# COMPITO ASSEGNATO A
Restituisci come lista JSON di stringhe, una per riga e senza righe vuote, le righe dell'elenco che partono da quella contenente "Where should I" e terminano con quella contenente "(x=493, y=54)", estremi compresi. Escludi le immagini dalla risposta.

# BRANO FORNITO

┄┄┄┄┄┄┄┄┄┄

Come ha spiegato Vescovi al processo, “ogni ufficiale dell’Anagrafe delegato alla certificazione ai fini della custodia dell’incasso giornaliero è provvisto di una cassetta di sicurezza di ferro con chiusura a chiave, detenuta esclusivamente dal titolare della cassetta stessa. Nessun altro ha una copia della medesima chiave e tutte le cassette chiuse sono custodite in una cassaforte al servizio Anagrafe”.
Siccome Parmigiani, che aveva la chiave della sua cassetta, non era più rientrato in servizio, era stato sollecitato a recarsi in ufficio per aprirla, “visto che non era febbricitante”, ha sottolineato il testimone, che ha riferito che c’era stata anche la proposta di recarsi a casa dell’impiegato. Ma Parmigiani si era rivolto al suo legale, al quale aveva affidato le chiavi della sua cassetta.
L’operazione di apertura era avvenuta nello studio dell’avvocato, e con sorpresa e sconcerto si era visto che all’interno c’erano solo 62,05 euro, a fronte della somma di 1.771,90 (1.671,90 più 100 euro quale fondo cassa per il 2020). Quello stesso giorno l’avvocato, su disposizione di Parmigiani, aveva consegnato una busta contenente 1.772 euro, somma che nei giorni successivi era stata depositata in Tesoreria comunale.

┄┄┄┄┄┄┄┄┄┄

# COMPITO ASSEGNATO B
Scrivi il seguito del brano sull'apertura della cassetta di sicurezza di Parmigiani, riprendendo da dove si ferma.

# MATERIALE DI PARTENZA
┄┄┄┄┄┄┄┄┄┄

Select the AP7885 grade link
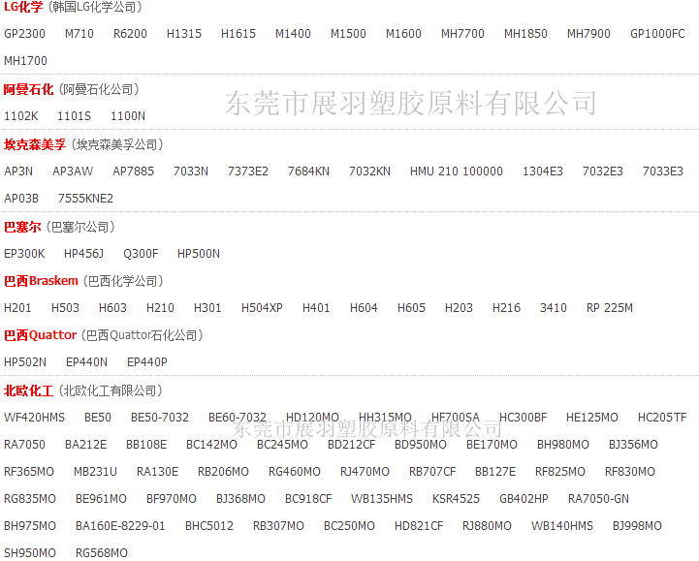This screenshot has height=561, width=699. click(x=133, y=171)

┄┄┄┄┄┄┄┄┄┄

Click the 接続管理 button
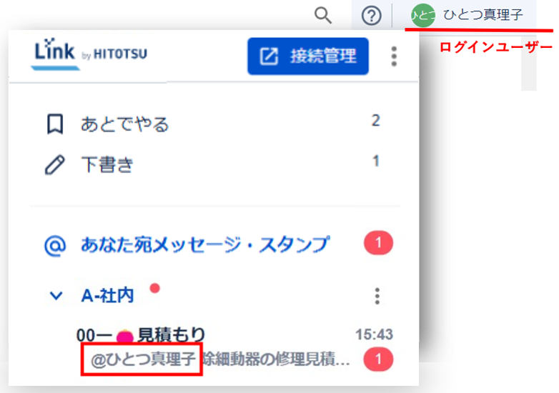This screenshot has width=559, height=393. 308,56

┄┄┄┄┄┄┄┄┄┄

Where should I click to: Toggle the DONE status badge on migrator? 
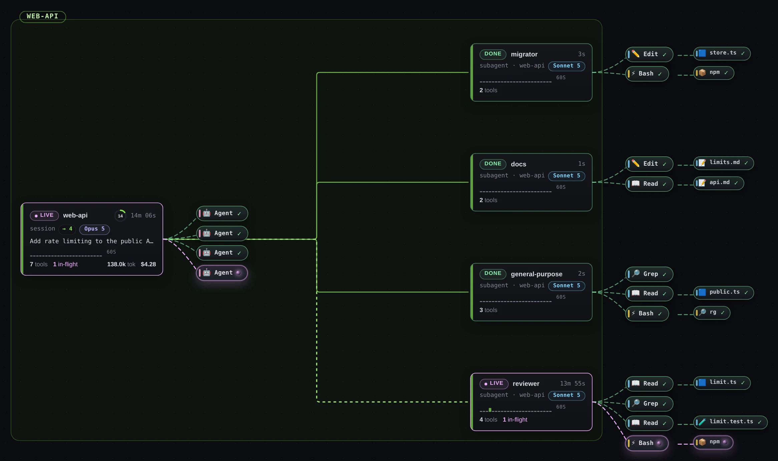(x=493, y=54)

┄┄┄┄┄┄┄┄┄┄

# RISULTATO ESERCIZIO A
[
  "Where should I click to: Toggle the DONE status badge on migrator? ",
  "(x=493, y=54)"
]

# RISULTATO ESERCIZIO B
L’aver appianato l’ammanco di tasca propria non ha risparmiato l’imputato dall’accusa di peculato e dalla condanna. Il legale che a processo ha assistito Parmigiani era l’avvocato Cesare Grazioli. Per l’imputato, il pm Francesco Messina, considerando il reato commesso un peculato d’uso, aveva chiesto una pena di otto mesi. Un’ipotesi, quella del peculato d’uso, che era stata avanzata anche dalla difesa. Ma i giudici hanno deciso diversamente.
Quando la sentenza diventerà irrevocabile, Parmigiani, che poi si era licenziato, avrà un anno di tempo “per prodigarsi a rimediare alla sua condotta lesiva”.